YOUR ASSIGNMENT –
All lines from the one that has "Viewport: 1840px width, 622px height." onward to the end of the records below are to be returned exactly; pictures are to be skipped.

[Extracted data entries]

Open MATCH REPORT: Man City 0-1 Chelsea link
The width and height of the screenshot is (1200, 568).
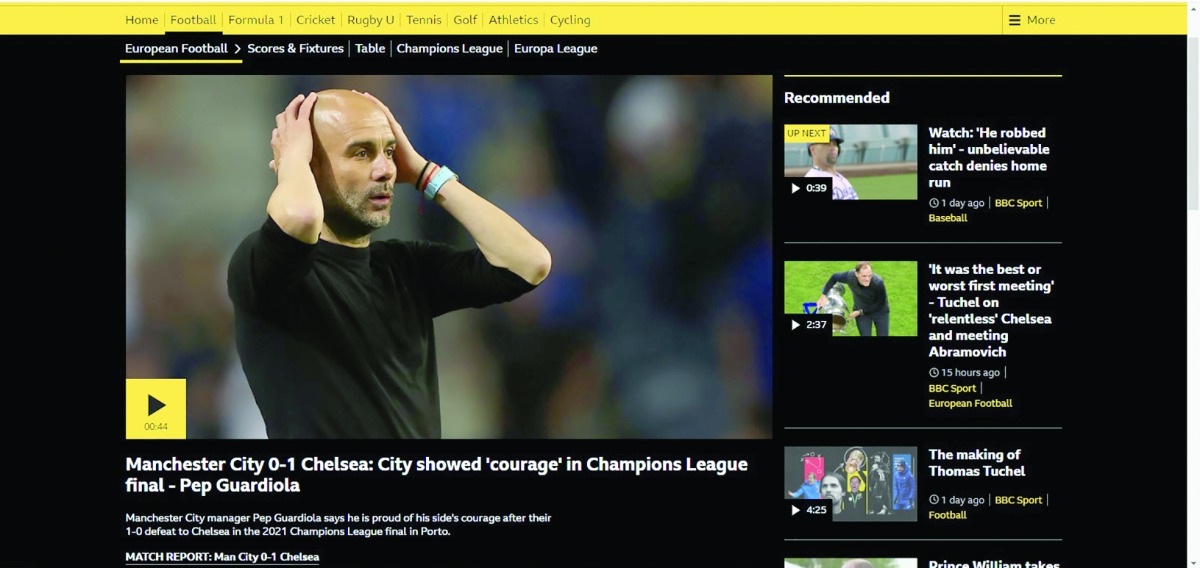(222, 557)
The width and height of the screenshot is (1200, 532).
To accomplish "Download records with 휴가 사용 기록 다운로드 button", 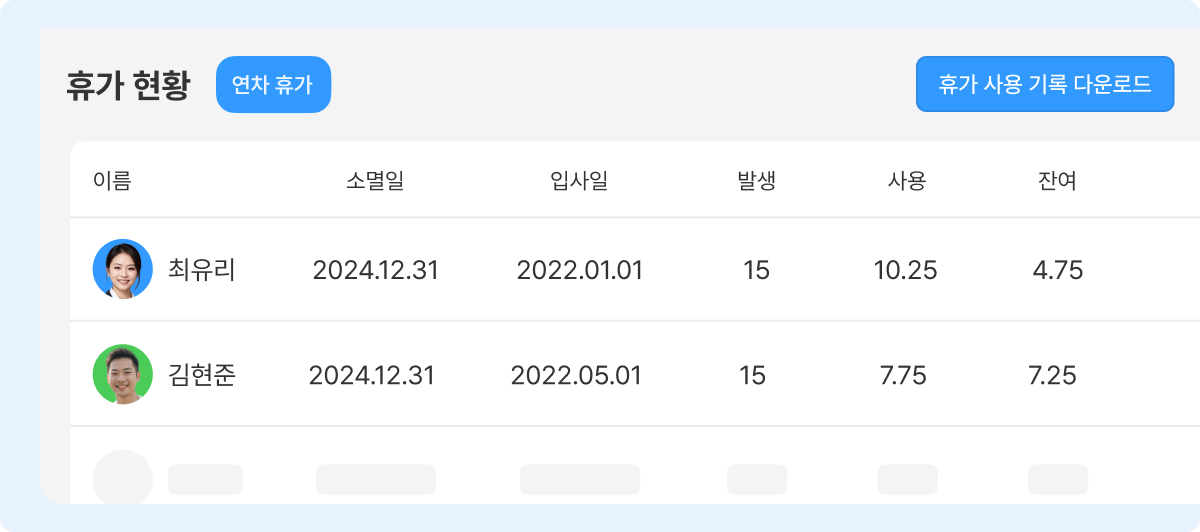I will tap(1045, 84).
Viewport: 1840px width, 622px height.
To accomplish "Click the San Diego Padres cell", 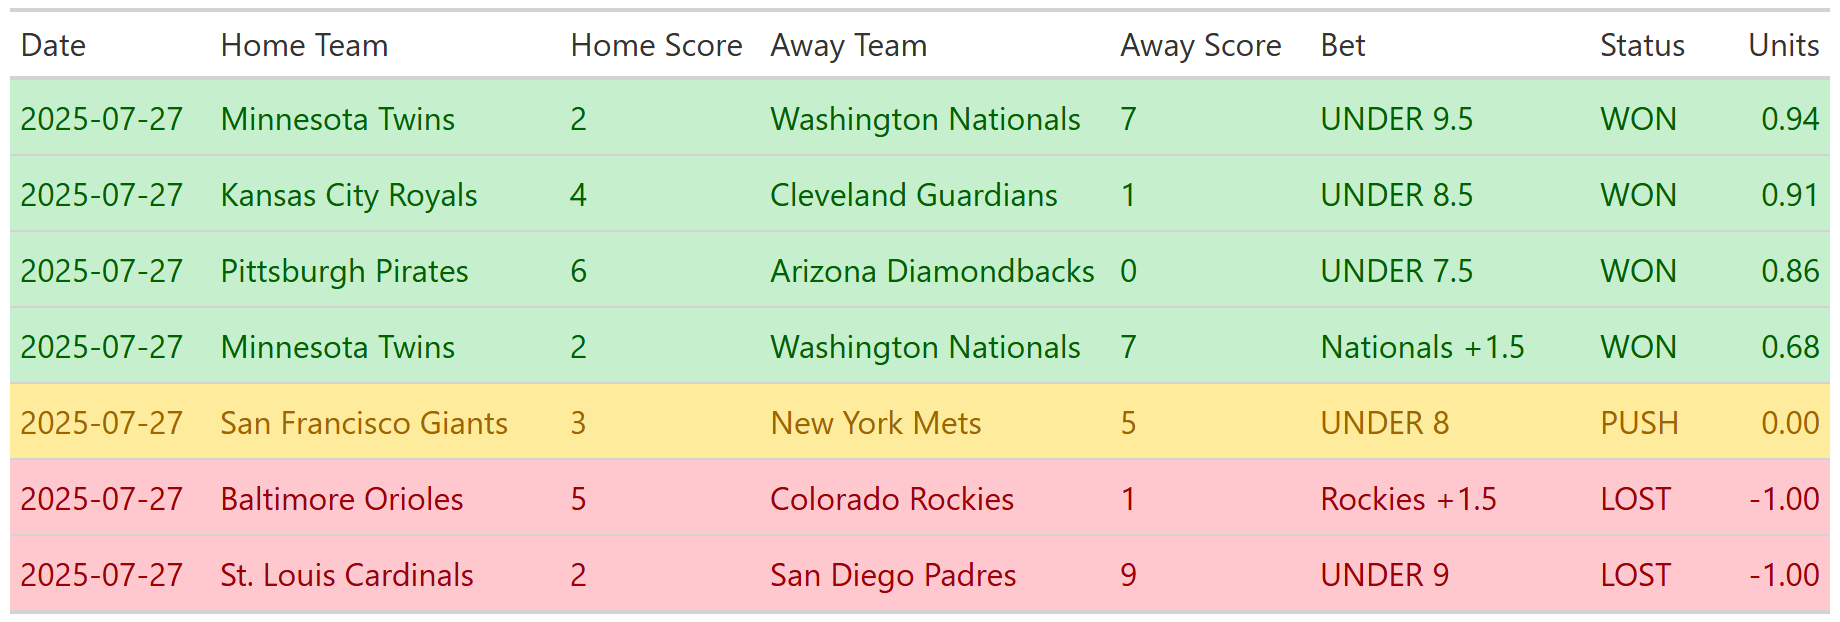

RESULT FOR THIS TASK –
Viewport: 1840px width, 622px height.
To accomplish "Click the San Diego Padres cell", 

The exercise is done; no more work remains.